━━ Selection

- Born: 横山 朋哉 March 20, 2000 (age 26) Ōta, Gunma, Japan
- Height: 168 cm (5 ft 6 in)
- Weight: 60 kg (130 lb; 9.4 st)
- Style: Kickboxing
- Stance: Southpaw
- Fighting out of: Ōta, Gunma, Japan
- Team: Libre Roi
- Years active: 2016 - present

Kickboxing record
- Total: 29
- Wins: 24
- By knockout: 13
- Losses: 5
- By knockout: 1

Other information
- Notable relatives: Takumi Yokoyama (brother)

= Tomoya Yokoyama =

Japanese kickboxer (born 2000)

Tomoya Yokoyama (横山 朋哉, Yokoyama Tomoya) is a Japanese kickboxer, currently competing in the super featherweight division of K-1. He is the current K-1 Super Featherweight Champion.

As of November 2021, he was the #6 ranked Bantamweight in the world by Combat Press.

==Kickboxing career==
===J-NETWORK===
Yokoyama made his professional debut against Tadakatsu at J-FIGHT & J-GIRLS 2016 1st on March 27, 2016. He won the fight by unanimous decision.

Yokoyama was scheduled to face Yoshifumi Fujita at J-KICK 2016～Honor the fighting spirits～3rd on October 10, 2016. He won the fight by unanimous decision.

Yokoyama was scheduled to face SHUN JANJIRA at J-FIGHT & J-GIRLS 2017～J-NETWORK 20th Anniversary～2nd on April 23, 2017. He suffered his first professional loss, as he dropped a unanimous decision to Shun.

━━━━
━━ Source data

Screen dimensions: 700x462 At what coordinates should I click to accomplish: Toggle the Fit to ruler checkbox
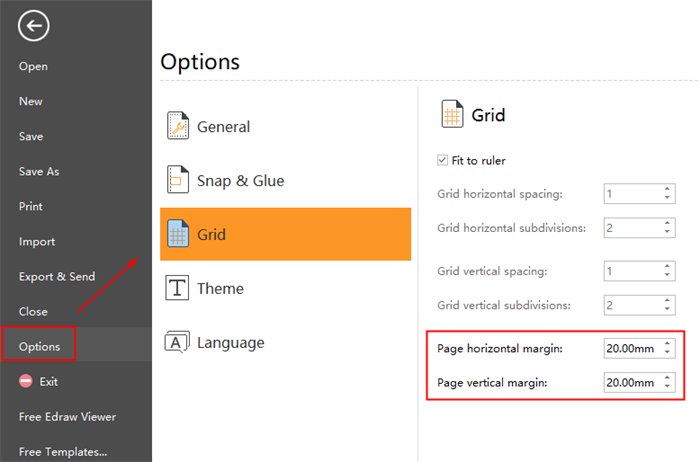point(443,160)
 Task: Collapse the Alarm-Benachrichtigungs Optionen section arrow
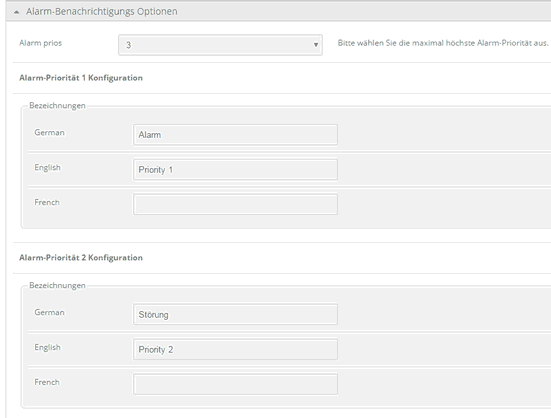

━━━━

Tasks
**A)** Name each opponent whom Yokoyama faces in the article on Tomoya Yokoyama.
**B)** Extend the article on Tomoya Yokoyama with new text that follows on from its final sentence.
The data above were drawn from a source separate from the article on Tomoya Yokoyama.

Response list
**A)** Tadakatsu, Yoshifumi Fujita, SHUN JANJIRA

**B)**
===K-1===
Yokoyama was scheduled to make his K-1 debut against Kazuma Kubo at K-1 WORLD GP 2018 JAPAN Featherweight Tournament on June 17, 2018. He won the fight by a third-round knockout.

Yokoyama was scheduled to face Takuma Kawaguchi at KHAOS.6 on September 1, 2018. The fight was ruled a unanimous decision draw after the first three rounds were contested, with all three judges scoring it an even 29-29. Yokoyama was awarded the unanimous decision, after an extra round was fought.

Yokoyama was scheduled to face Yuya at K-1 WORLD GP 2018 JAPAN Super Lightweight Tournament on November 3, 2018. He won the fight by a first-round knockout.

Yokoyama was scheduled to face Yuto Saito at Krush.99 on March 30, 2019. He won the fight by a first-round knockout.

Yokoyama was scheduled to face the future K-1 Lightweight champion Taio Asahisa at Krush 104 on August 31, 2019. Asahisa won the fight by unanimous decision.

Yokoyama was scheduled to face Chihiro Nakajima at Krush 111 on February 24, 2020. He won the fight by unanimous decision.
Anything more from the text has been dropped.